Patin spends much of her time in a wheelchair now. She said she collapsed one day when her legs gave out, and her husband rushed her to the closest hospital. After that, she has no memory for the next eight days. Once released, Patin was left partially paralyzed, a rare outcome from West Nile virus, which can leave patients with the kind of paralysis formerly seen in Polio.
Now she has to be assisted to get dressed, use the bathroom, and get in and out of bed. All she can do with the swimming pool in her backyard is look at it. The activity she misses the most, though, is playing with her seven grandchildren. It’s not that there’s no hope for Patin; she is enduring grueling physical therapy to regain her mobility, but it’s going to take time. But she has progressed from being stuck in a seated position to now being able to stand on her own.

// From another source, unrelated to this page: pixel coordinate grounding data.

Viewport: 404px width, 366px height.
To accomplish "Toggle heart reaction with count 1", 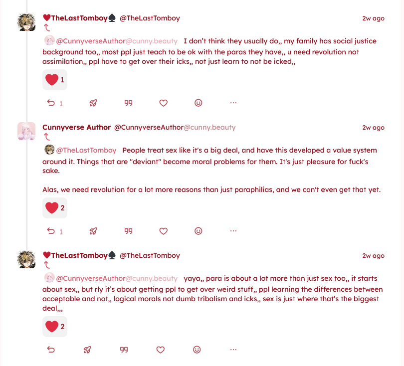I will point(55,80).
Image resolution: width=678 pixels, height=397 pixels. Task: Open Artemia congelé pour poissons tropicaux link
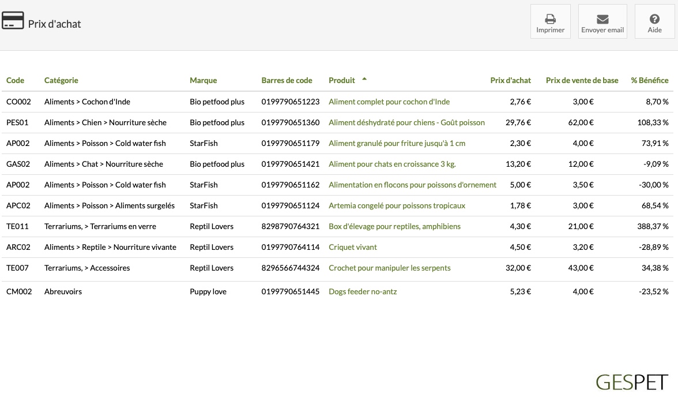click(x=397, y=205)
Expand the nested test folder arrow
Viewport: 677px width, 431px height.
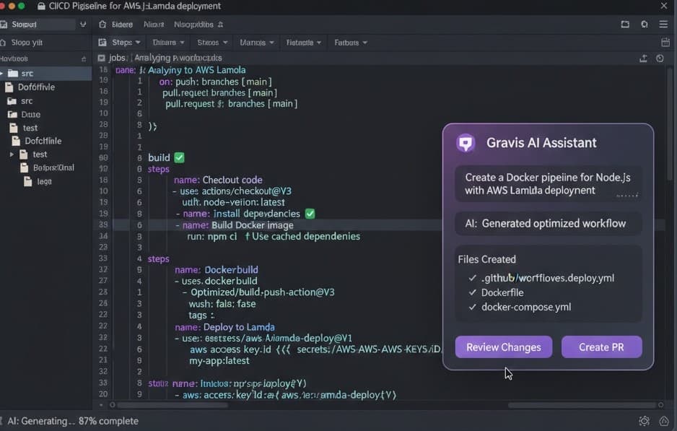[12, 154]
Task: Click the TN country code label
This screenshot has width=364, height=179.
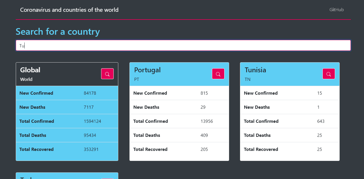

Like anyone else in the U.S., Patin was shocked to be diagnosed with a disease more commonly seen in the third world, and surprised that she was apparently infected on her own doorstep. But though the disease is rare, it is not unheard of, and Texas has the highest number of West Nile cases annually. So far this year there have been 18 other infections.
She wants people to know how important it is to keep your skin covered if you’re in an area known to be infested with mosquitos.
In total, there have been just over 100 West Nile cases in the U.S. in 2024.